Suffield was the eldest son of Charles Harbord, 5th Baron Suffield, and his first wife Cecilia Annetta, daughter of Henry Baring, third son of Sir Francis Baring, 1st Baronet. He schooled at Eton and entered the Scots Fusilier Guards as an ensign on 30 April 1873 and was promoted lieutenant in April 1875.

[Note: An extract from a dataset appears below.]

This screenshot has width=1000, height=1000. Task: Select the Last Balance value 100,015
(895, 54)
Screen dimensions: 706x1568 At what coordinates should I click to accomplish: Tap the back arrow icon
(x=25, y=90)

Harbord was appointed second in command of the 2nd Scots Guards in December 1899 and then served in the Second Boer War, arriving with his regiment in May 1900. He took command of the 1st Scots Guards in July 1901 and was to bring them home at the war's end, leaving Cape Town on the SS Winifredian in September 1902. For his service he was mentioned in despatches in 1901 and appointed a Companion of the Order of the Bath (CB) in the September 1901 South Africa Honours list (the award was dated to 29 November 1900). After his return home he was on 22 October 1902 received at Buckingham Palace by King Edward VII who created him a Member (4th class) of the Royal Victorian Order (MVO), and on 24 October 1902 returned there to be invested with the CB. He retired from the army in 1904.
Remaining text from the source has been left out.